Wicked Edge all the way! They also have cases that you can carry them in. I recommend the Pro Pack 3.
They’re great, but Overkill to sharpen what he’s talking about, and not exactly what I’d want to use at a campsite.

I’d just get a diafold and call it done.
 
They’re great, but Overkill to sharpen what he’s talking about, and not exactly what I’d want to use at a campsite.

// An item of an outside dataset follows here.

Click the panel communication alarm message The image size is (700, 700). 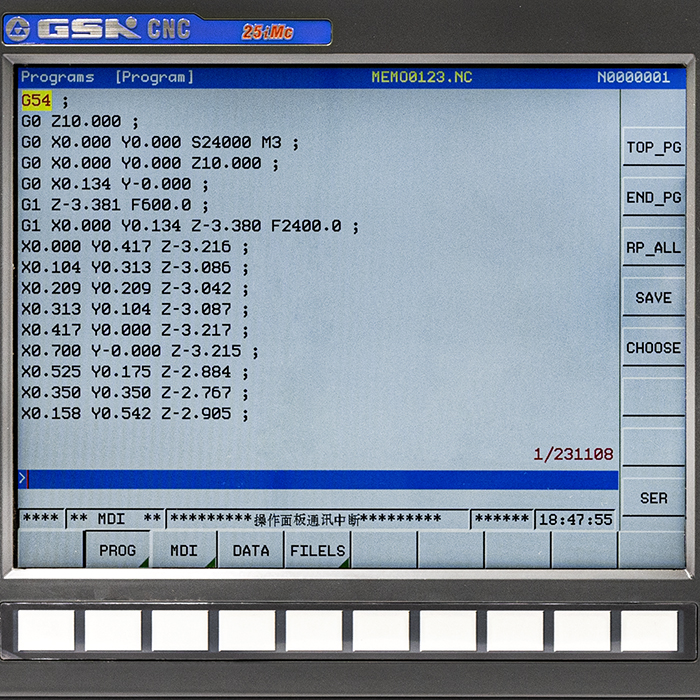pyautogui.click(x=317, y=520)
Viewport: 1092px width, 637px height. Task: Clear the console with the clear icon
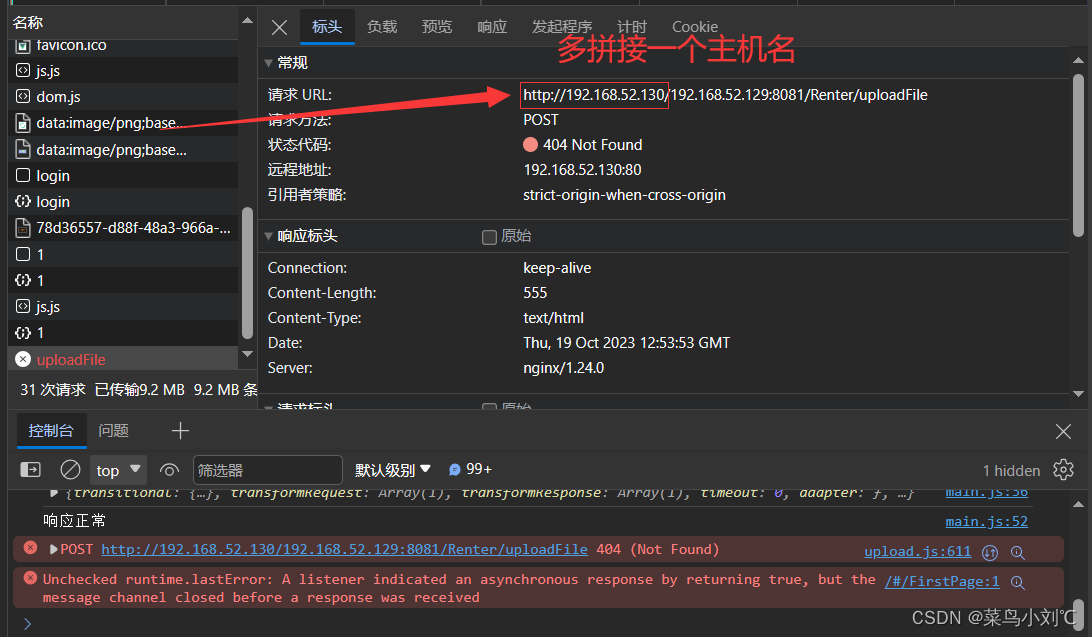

I’d just get a diafold and call it done.

That's what I did for most of my life. But I can sit my WE130 in my lap and sharpen knives if I had to. He's here now - he'll be buying some nice knives...;)
 
lots of info to consider above for shapeners

for touchups, at home or on the go, something like a spyderco sharpmaker or lansky crock sticks work for me
 
I have been very happy with my old Spyderco Sharpmaker. It is not the most sophisticated sharpener design out there but it is easy to use and does a good job.
 
I use a Fallkniven DC4 stone with two grit levels on it. Also paired with a DMT duo fold (fine/course). Those are used for touch up. The other is a homemade strop. Use a Tandy leather 2 inch wide strip and glue it to a small piece of 1/4 " plywood using wood glue. One side smooth the other rough. That seems to be all I need when traveling or in the field. You can also make your own paddle strop using paint stir sticks and leather, then put sharpening compounds on them.
For home use I like the Spyderco sharpmaker. With additional dimond rods for it. Hope that gives you some ideas.
20220227_194940.jpg 20220227_194948.jpg
 
I use a Fallkniven DC4 stone with two grit levels on it. Also paired with a DMT duo fold (fine/course). Those are used for touch up. The other is a homemade strop. Use a Tandy leather 2 inch wide strip and glue it to a small piece of 1/4 " plywood using wood glue. One side smooth the other rough. That seems to be all I need when traveling or in the field. You can also make your own paddle strop using paint stir sticks and leather, then put sharpening compounds on them.
For home use I like the Spyderco sharpmaker. With additional dimond rods for it. Hope that gives you some ideas.
View attachment 1754008 View attachment 1754009

How well does wood glue hold the leather?

I used rubber cement when making a home made strop. You apply it to both surfaces and let it get tacky before sticking them together.